Она пошла загибать пальцы, как цыганка на ярмарке; посыпались из лукошка имена-прозвища, да с подробностями, с пояснениями, как будто в ускоренной киносъемке лопались почки на ветке, выбегал отросток право, влево, оперялся листвой… Я заслушалась вкусной ее интонацией, мгновенно перестав следить за сыновьями и внуками горбоносой праматери.

— …Так вот, к началу войны прапрабабка уже такая древняя была, что почти всех детей пережила. Внуки остались. И всех по фронтам-эвакуациям разметало. Кроме Нюси, старшей ее внучки. У той буквально за месяц перед войной мужа на фабрике током убило. Остались двое детей, мальчик и девочка. Сейчас бы наши с тобой дядя-тетя. Вот Нюся с бабкой-то и осталась. И что ты думаешь? Их расстреляли, конечно же, чуть не в первые дни со всеми остальными, а цыганку нашу аж по двум статьям: за еврейство и за цыганство, так что, с точки зрения немецкой бюрократии, они перевыполнили план. И вот слушай: Нюся-то перед расстрелом сошла с ума, и когда их гнали к яме, она пела и плясала . А старуха в ясном разуме вела своих детей к могиле . Как и предсказывала!

Тон у сестры был торжествующий, будто она сообщала о каком-нибудь небывалом семейном достижении, и привычную слезу, бегущую по склону крупного носа, тоже утерла торжествующим жестом.

Мы помолчали. Моя дочь тихо поднялась и стала собирать тарелки. Я как бы со стороны вдруг увидела ее вечно спутанные кудрявые волосы, длинную юбку, то ли индийскую, то ли цыганистую. «Таборный вид» — это у нас в семье осудительное выражение.
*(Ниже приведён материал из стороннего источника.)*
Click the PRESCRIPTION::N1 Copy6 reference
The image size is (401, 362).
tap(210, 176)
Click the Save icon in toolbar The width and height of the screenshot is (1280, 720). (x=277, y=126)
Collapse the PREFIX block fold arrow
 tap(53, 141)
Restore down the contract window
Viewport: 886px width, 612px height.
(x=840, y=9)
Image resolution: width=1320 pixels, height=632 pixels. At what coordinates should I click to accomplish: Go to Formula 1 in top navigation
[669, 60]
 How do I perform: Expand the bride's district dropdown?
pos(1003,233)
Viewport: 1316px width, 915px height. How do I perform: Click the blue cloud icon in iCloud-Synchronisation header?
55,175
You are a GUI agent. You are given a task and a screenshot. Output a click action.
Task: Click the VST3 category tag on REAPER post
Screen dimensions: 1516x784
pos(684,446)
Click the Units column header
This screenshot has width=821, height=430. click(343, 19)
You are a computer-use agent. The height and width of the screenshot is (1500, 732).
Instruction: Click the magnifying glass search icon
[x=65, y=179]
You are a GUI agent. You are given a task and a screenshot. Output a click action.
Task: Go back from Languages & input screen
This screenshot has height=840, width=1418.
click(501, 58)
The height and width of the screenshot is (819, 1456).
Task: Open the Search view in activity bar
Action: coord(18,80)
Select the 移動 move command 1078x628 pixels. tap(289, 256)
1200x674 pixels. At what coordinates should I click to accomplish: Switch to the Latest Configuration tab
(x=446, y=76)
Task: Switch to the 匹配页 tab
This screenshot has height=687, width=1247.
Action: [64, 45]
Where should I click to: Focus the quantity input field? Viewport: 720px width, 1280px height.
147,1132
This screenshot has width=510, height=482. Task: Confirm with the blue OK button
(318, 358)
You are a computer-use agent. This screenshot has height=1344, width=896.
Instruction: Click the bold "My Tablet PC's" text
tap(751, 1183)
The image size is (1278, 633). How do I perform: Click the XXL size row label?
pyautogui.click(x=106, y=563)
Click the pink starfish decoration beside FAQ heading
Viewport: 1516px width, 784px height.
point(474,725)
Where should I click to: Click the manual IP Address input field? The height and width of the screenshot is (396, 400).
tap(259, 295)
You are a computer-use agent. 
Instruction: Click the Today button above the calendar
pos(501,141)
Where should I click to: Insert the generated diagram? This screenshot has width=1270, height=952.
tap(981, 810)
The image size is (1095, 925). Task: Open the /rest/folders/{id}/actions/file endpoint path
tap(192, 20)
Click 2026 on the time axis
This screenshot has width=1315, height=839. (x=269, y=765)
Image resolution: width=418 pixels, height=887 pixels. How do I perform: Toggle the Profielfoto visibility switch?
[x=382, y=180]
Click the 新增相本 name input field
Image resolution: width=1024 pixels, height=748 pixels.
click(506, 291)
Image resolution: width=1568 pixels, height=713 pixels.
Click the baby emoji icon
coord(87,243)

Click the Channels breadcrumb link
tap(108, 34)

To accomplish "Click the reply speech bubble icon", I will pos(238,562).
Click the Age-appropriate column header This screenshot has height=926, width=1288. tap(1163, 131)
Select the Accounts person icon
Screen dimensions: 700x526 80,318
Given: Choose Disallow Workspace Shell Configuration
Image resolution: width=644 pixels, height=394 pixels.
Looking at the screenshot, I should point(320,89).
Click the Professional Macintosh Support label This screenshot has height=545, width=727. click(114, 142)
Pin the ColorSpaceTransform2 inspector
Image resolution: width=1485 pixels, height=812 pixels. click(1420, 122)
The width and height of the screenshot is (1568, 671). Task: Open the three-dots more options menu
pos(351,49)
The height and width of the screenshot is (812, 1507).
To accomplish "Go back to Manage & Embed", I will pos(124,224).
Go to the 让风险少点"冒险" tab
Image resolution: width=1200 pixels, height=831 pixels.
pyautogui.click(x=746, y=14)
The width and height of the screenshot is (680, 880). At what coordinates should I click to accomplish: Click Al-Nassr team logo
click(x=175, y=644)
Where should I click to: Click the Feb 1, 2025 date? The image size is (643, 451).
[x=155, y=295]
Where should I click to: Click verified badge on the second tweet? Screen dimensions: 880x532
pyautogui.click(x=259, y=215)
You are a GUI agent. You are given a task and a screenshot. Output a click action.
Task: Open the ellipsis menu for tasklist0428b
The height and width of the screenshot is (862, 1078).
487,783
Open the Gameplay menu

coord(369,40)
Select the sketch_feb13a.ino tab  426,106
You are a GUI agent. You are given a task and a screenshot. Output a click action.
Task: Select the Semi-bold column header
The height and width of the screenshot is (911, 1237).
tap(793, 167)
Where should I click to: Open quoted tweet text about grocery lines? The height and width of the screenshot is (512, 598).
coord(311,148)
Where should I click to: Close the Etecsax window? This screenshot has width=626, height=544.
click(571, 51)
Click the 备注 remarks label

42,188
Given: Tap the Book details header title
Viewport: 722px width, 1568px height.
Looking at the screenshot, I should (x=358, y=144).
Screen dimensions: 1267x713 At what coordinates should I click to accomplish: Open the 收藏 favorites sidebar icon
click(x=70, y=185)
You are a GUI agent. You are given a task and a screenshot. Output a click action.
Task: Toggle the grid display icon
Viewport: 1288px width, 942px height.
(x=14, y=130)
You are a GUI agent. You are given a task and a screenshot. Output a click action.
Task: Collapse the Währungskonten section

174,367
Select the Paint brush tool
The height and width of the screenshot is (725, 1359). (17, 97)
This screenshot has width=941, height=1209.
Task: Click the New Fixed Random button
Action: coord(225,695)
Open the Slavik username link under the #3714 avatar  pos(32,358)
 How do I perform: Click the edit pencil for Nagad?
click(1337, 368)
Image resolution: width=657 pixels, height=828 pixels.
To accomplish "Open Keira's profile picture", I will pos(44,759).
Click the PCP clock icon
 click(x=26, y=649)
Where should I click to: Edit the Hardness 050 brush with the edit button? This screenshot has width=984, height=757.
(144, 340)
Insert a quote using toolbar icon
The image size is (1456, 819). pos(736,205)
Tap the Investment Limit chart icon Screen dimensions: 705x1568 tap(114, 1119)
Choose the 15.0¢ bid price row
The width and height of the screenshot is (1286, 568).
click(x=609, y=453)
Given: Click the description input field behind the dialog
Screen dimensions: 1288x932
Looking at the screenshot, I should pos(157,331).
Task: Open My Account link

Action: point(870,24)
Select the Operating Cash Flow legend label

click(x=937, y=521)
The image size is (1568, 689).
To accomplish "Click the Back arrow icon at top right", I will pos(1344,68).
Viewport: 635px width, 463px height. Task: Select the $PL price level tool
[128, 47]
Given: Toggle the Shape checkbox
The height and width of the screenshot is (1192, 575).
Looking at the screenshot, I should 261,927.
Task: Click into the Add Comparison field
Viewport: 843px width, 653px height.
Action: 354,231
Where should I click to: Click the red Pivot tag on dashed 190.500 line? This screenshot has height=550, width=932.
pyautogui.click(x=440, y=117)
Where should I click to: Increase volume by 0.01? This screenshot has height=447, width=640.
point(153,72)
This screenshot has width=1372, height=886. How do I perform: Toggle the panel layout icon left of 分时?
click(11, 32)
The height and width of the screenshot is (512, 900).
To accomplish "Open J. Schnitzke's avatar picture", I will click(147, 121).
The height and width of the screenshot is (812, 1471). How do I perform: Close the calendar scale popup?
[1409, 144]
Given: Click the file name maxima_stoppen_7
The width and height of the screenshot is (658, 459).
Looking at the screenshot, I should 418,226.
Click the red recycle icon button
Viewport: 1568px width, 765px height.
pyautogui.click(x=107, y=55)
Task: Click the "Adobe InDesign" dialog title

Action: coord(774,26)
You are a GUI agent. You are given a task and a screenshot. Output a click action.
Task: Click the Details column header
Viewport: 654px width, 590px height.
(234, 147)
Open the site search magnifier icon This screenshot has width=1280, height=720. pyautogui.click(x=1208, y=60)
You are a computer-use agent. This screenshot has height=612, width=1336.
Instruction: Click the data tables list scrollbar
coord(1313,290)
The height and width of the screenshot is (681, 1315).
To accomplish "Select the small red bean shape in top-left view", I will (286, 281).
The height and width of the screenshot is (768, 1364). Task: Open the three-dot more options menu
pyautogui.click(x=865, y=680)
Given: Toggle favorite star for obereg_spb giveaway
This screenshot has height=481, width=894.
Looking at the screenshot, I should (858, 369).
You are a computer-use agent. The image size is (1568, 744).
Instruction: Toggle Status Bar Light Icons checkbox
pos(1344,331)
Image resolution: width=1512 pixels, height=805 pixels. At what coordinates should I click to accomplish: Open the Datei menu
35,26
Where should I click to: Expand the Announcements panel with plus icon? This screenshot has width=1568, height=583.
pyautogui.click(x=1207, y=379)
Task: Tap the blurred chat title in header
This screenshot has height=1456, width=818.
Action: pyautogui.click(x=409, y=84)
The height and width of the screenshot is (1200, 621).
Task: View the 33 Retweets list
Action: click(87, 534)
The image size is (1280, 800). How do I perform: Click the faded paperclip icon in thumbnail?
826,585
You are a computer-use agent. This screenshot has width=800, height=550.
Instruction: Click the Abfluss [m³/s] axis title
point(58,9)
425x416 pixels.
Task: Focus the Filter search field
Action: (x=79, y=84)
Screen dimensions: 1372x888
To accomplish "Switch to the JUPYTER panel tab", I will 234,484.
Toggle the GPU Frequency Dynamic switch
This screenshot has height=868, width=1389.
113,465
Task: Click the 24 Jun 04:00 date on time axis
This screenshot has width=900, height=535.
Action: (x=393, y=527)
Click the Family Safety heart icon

— Нам откуда известно, как они умирали… – продолжала Мила. – Дочь дяди Коли шла с ними почти до конца, вместе с колонной. Все надеялась, что удастся хоть кого-то из мальцов выхватить, тем более, сама бездетной была… Не удалось. Но вот она-то и видела все. Как перед смертью цыганка прокляла карателей воем страшным.

— Как это — воем?

— А вот так, – выла, что твоя волчица в зимнем поле. Но… вроде как не в страхе, а… заклинания творила. Древние какие-то заклинания. Представляешь?

Я молчала.

— Какие же заклинания? – спросил мой муж.

— Ну, дословно никто сейчас и не скажет, некому вспоминать. Но Колина дочь говорила: бабка выла нутряным таким воем, мол, ничего-о-о-о, вы, гады, палачи проклятущие, зе-е-е-млю за моих жрать будете, зе-е-е-млю жрать! Мои все до девятого колена присмо-о-о-о-тренные!..

— Как?! – вскрикнула я. – Как?! Сестра Мила осеклась, растерялась… Глядела на меня в замешательстве.

— Как она сказала, повтори?!

— Ну… в смысле: ответите, гады…

— Нет-нет… подожди… – Сердце мое колотилось как бешеное. – Слово какое… вот это слово… мои все… все —?!..

— «Присмотренные» почему-то… Да, мне тоже показалось странным… Кем — присмотренные, на что — присмотренные?.. Но вот уж точно: буквально через день все, кто расстреливал, взлетели на воздух.

— То есть?!

— Разорвало их в клочья… Этому, что командовал расстрелом, башку оторвало, рот открытый весь был землей забит. Не партизаны, ничего… какая-то бытовая нескладуха в комендатуре вышла. Кто-то бензин, что ли, пролил, а там рядом телега с соломой стояла и ружья заряженные…

Я уже не слышала подробностей. Все это было не важным, все. Я вскочила и вышла на балкон. Буйный восторг ударил мне в голову, грозный ветер хлынул в горло. Дикая, горькая радость душила меня! Вот оно, чудовищное, древнее, глубинноутробное: око за око! А другого и не бывает, другое все — ложь, ханжество, тухлая серая кровь! Землю, землю за моих будете жрать, повторяла я, землю будете жрать!